▶ **TASK BRIEF**: Reproduce word for word the lines starting at the one that contains "What do you see at coordinates (46, 29)" and ending at the one that contains "coordinates (609, 327).", with both of those lines included.

▶ **RECORDS PROVIDED**:
==================================================

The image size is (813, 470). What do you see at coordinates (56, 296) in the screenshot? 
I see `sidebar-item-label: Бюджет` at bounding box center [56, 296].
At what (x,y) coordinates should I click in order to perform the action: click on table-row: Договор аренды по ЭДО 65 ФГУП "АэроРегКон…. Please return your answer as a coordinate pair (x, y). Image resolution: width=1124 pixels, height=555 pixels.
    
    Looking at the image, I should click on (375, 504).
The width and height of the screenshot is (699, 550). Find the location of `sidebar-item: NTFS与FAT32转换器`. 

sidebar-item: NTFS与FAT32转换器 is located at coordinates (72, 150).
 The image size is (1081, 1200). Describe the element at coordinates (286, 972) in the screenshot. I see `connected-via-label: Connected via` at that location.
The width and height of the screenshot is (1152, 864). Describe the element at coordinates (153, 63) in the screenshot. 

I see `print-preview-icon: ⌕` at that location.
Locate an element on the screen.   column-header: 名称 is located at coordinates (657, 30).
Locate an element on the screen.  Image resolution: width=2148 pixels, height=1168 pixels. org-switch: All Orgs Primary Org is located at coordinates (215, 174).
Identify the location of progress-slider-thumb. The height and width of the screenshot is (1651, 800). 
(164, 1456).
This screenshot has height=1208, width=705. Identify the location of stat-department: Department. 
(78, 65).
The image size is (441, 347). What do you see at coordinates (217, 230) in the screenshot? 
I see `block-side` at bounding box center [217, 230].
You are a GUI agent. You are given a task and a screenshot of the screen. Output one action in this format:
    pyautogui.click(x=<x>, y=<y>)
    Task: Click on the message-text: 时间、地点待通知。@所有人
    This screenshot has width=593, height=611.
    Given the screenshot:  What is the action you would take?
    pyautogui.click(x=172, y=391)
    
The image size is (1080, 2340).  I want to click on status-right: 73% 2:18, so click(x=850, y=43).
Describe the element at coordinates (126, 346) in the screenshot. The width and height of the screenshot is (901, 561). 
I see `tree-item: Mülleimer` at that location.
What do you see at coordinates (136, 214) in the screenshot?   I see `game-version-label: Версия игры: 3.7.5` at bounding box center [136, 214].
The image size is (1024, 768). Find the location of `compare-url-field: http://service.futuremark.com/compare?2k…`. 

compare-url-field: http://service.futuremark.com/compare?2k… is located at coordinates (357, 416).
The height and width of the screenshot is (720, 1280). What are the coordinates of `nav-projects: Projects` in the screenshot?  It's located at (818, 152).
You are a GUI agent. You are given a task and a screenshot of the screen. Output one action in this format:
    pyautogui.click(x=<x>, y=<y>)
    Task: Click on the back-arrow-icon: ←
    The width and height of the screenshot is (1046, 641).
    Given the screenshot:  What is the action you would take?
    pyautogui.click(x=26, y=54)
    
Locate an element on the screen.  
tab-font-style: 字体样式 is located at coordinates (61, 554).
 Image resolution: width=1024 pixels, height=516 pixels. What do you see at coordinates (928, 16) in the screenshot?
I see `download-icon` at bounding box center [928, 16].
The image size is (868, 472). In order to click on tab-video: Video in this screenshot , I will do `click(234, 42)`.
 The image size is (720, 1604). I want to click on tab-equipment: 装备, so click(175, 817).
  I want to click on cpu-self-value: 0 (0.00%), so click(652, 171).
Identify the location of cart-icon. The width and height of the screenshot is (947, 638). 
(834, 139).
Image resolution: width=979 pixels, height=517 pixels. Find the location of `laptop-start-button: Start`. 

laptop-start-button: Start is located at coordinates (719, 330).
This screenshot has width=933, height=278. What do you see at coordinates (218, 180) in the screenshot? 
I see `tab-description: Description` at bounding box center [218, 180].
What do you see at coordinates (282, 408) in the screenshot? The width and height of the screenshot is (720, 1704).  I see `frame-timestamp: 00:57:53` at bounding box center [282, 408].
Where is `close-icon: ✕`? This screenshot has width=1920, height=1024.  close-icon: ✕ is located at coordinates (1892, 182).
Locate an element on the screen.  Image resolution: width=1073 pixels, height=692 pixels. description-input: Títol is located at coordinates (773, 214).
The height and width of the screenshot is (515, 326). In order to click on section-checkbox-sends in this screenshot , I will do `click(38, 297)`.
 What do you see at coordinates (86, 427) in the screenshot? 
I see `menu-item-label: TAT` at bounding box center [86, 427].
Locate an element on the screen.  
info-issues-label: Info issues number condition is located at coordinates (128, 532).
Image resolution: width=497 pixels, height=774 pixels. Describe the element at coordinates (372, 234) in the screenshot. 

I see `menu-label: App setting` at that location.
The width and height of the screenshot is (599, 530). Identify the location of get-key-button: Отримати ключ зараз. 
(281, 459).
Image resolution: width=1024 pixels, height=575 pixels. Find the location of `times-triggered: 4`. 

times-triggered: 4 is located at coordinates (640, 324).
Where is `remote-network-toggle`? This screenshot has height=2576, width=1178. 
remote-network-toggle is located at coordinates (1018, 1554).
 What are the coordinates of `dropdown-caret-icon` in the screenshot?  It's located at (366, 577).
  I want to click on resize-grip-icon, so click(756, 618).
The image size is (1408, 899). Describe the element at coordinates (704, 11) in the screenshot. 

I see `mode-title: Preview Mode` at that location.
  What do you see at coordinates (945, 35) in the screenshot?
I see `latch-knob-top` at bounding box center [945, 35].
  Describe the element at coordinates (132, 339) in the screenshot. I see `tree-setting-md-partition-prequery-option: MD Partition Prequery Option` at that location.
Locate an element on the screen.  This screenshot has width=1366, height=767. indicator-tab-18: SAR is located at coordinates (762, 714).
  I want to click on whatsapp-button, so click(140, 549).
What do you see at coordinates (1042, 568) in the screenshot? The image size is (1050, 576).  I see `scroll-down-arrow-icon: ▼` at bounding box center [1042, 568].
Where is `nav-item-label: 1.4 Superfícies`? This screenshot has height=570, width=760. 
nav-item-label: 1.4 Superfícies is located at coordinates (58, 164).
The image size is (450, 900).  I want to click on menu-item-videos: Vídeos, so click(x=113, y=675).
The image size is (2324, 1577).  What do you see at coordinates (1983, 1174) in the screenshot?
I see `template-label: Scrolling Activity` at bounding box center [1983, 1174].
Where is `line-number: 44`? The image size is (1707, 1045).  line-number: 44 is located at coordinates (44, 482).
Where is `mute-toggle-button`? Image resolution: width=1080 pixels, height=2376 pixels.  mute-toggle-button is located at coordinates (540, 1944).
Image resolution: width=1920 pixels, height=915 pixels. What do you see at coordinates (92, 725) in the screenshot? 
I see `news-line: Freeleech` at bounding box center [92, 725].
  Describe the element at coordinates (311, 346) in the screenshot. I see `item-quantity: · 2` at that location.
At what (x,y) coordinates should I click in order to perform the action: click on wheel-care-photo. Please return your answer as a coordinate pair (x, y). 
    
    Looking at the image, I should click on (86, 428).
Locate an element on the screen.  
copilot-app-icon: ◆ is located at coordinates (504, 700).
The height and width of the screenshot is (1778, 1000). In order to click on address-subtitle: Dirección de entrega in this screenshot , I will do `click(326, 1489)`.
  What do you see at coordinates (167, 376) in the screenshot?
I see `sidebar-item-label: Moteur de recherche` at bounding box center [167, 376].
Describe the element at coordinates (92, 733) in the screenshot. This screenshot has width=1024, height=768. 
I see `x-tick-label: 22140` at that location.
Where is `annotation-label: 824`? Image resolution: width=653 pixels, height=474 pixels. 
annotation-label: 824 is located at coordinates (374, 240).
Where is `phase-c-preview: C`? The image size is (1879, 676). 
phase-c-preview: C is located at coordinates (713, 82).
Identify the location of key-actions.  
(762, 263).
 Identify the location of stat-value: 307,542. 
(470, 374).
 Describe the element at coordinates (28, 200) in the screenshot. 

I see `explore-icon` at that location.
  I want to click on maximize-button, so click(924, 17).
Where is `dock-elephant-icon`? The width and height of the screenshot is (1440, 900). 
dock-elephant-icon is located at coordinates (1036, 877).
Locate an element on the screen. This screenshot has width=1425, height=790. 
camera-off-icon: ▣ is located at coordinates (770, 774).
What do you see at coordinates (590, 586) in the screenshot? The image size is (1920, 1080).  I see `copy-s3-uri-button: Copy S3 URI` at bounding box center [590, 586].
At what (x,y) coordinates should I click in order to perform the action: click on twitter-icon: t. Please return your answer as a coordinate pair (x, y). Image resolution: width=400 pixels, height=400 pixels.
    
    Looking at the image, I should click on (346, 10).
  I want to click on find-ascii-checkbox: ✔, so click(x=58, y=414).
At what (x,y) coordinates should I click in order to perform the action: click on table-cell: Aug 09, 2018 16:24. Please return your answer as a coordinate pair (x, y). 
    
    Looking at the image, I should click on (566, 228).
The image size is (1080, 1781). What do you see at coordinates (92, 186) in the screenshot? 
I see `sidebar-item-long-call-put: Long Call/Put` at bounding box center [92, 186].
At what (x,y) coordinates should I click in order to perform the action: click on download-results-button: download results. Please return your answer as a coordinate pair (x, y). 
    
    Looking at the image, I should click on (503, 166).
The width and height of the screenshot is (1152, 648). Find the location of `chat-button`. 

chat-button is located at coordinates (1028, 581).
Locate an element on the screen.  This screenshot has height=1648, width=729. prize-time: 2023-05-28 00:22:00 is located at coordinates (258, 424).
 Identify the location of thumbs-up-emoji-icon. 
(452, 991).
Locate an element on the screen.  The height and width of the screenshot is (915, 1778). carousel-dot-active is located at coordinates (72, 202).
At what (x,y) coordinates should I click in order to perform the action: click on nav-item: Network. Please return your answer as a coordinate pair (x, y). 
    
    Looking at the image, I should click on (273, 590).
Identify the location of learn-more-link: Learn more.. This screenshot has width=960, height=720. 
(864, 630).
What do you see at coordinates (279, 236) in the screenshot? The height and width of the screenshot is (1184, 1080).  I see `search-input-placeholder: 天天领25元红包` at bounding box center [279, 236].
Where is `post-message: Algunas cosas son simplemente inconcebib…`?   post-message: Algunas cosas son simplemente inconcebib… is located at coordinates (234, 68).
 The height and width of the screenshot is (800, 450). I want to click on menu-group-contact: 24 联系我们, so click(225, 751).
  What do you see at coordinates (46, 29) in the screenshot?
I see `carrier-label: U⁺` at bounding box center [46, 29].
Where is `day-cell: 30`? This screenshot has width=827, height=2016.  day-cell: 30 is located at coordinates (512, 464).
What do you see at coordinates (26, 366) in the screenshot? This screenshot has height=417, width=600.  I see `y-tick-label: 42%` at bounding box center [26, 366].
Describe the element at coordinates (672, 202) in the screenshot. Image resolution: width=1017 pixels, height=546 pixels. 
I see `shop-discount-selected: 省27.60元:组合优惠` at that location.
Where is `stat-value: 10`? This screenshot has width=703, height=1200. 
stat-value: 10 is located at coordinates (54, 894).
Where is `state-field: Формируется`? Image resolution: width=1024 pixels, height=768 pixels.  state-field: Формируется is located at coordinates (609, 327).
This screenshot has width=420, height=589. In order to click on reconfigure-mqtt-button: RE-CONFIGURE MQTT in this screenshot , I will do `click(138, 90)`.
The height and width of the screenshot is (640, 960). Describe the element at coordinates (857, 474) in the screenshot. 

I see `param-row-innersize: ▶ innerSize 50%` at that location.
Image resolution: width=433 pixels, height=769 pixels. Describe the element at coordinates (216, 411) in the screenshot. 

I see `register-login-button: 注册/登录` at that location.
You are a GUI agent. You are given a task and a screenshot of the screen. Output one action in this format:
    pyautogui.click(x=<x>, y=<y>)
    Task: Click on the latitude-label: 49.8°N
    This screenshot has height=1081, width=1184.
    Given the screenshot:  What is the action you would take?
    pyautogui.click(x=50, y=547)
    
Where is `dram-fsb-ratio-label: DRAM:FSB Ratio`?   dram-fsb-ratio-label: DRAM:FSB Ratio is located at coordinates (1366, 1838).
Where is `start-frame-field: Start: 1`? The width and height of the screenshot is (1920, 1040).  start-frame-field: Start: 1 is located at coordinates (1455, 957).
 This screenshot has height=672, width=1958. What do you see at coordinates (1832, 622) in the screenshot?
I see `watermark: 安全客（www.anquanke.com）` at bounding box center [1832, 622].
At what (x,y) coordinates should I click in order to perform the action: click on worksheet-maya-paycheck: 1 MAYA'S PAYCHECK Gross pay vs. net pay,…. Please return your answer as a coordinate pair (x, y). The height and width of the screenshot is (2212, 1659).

==================================================

▶ **WORKED SOLUTION**:
  What do you see at coordinates (46, 29) in the screenshot?
I see `carrier-label: U⁺` at bounding box center [46, 29].
Where is `day-cell: 30`? This screenshot has width=827, height=2016.  day-cell: 30 is located at coordinates (512, 464).
What do you see at coordinates (26, 366) in the screenshot? This screenshot has height=417, width=600.  I see `y-tick-label: 42%` at bounding box center [26, 366].
Describe the element at coordinates (672, 202) in the screenshot. Image resolution: width=1017 pixels, height=546 pixels. 
I see `shop-discount-selected: 省27.60元:组合优惠` at that location.
Where is `stat-value: 10`? This screenshot has width=703, height=1200. 
stat-value: 10 is located at coordinates (54, 894).
Where is `state-field: Формируется`? Image resolution: width=1024 pixels, height=768 pixels.  state-field: Формируется is located at coordinates (609, 327).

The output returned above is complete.